За последнее время в её потухших глазах в первый раз вспыхнула искорка интереса, которой раньше были полны её глаза.
– Моя ма? Да обычной, - пожал он плечами. – Целеустремлённая, с железной волей, но добрая. Слишком добрая. Я бы даже сказал, что многое мне позволяла.
– Она была красивой?
–
Естественно, - кивнул он.– Моя мама тоже, - вздохнула она и вновь начала плакать.
Стоило ей вообще вспомнить кого-либо из семьи, как слёзы сами собой начинали наворачиваться на глазах. И, как подозревал Кент, это будет происходить ещё очень долго и невыносимо мучительно. В конце концов, она лишь ребёнок, и боль эта будет даваться ей тяжелее, чем взрослым. Особенно кода рядом нет никого из родных и близких.
И не будет.
Потому, желая как-то утихомирить мелкую, чтоб ей стало полегче, Кент схватил её за руку, подтащил грубо к себе прямо по земле и сгрёб в охапку. Прижал к себе так сильно, что грудь отдалась болью, а она оказалась в тесных объятиях.
Не сильно Миланье вырывалась. Да и подобного желания не было никакого. Она вновь плакала, горько и жалобно, но зато теперь чувствовала себя в чьих-то крепких руках. Чувствовала некоторую защищённость и тепло. В его руках было не так одиноко, и казалось, что ей даже сочувствую, понимают, насколько ей сейчас плохо. Потому Миланье могла выплакаться не в собственные ладошки, а в чью-то грудь, почувствовав себя нужной, даже если это был самообман.

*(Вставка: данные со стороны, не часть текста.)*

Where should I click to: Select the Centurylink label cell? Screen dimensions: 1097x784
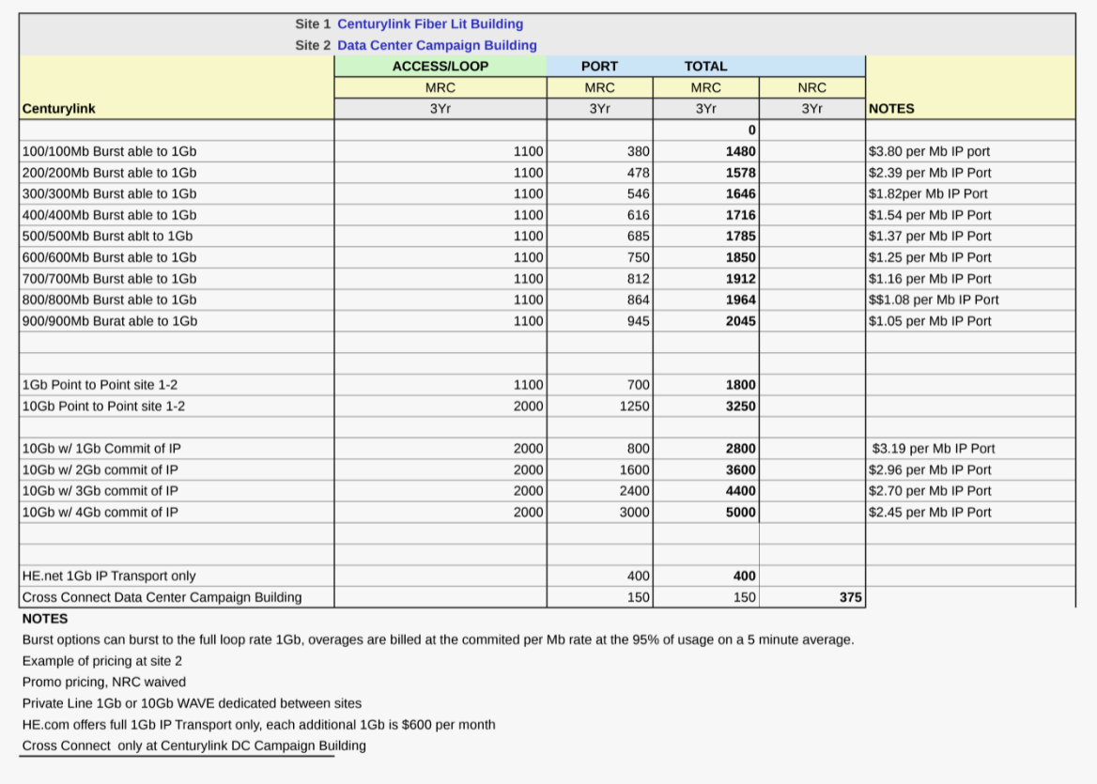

Раньше, когда мать пыталась её обнять, Миланье лишь отталкивала её руки, говоря, какая она взрослая, однако теперь с горечью понимала, как ей этих объятий теперь не хватает.
– Кент, а ты скучаешь по близким? – тихо спросила Миланье.
– Нет.
– Совсем?
– Совсем.
– А хотел бы вернуться домой?
– Нет.
– Совсем?
– Совсем.
Миланье замолчала на мгновение.
– Странный ты, - сделала она вывод. – Очень странный. Все малумы такие?
– Нет.
– Значит, ты особенный?
– В каком-то плане да, - кивнул он.
– Слушай, а как второе твоё имя? – неожиданно спросила Миланье.
– Второе? – не понял Кент.
– Ну, второе имя. Я его так и не узнала, а ты так и не представился. У меня второе имя – Пеймон. А у тебя?
– Беспалов.
– Странное имя.
– Это фамилия, - заметил Кент.
– А что такое фамилия? – тут же прилетел следующий вопрос.
– То, что ты называешь вторым именем. Но если на то уж пошло, то и Кент не совсем моё имя. Вернее моё, но сильно сокращённое.
– И какое же у тебя полное имя? – поинтересовалась она.
– Иннокентий.
– Инно… что? – хихикнула Миланье.
– Иннокентий, - повторил терпеливо он.
– Иннокентий? – она едва сдерживалась, чтоб не рассмеяться и не обидеть его. Однако для неё имя было действительно забавным.
– Да, так.
– Хи-хи-хи-хи-хи-хи… - она уткнулась лицом в него, слегка вздрагивая от смеха, который всё же не смогла ни сдержать, ни спрятать.
– Не вижу в моём имени ничего смешного, - хмуро заметил он.
– Прости… хи-хи-хи-хи… но оно такое… хи-хи-хи-хи… забавное…
Миланье не прекращала хихикать, но Кент был и не сильно против. В другой ситуации он бы может и поморщился от подобного, высказав своё негодование, однако сейчас, учитывая произошедшее, подобное не казалось чем-то плохим.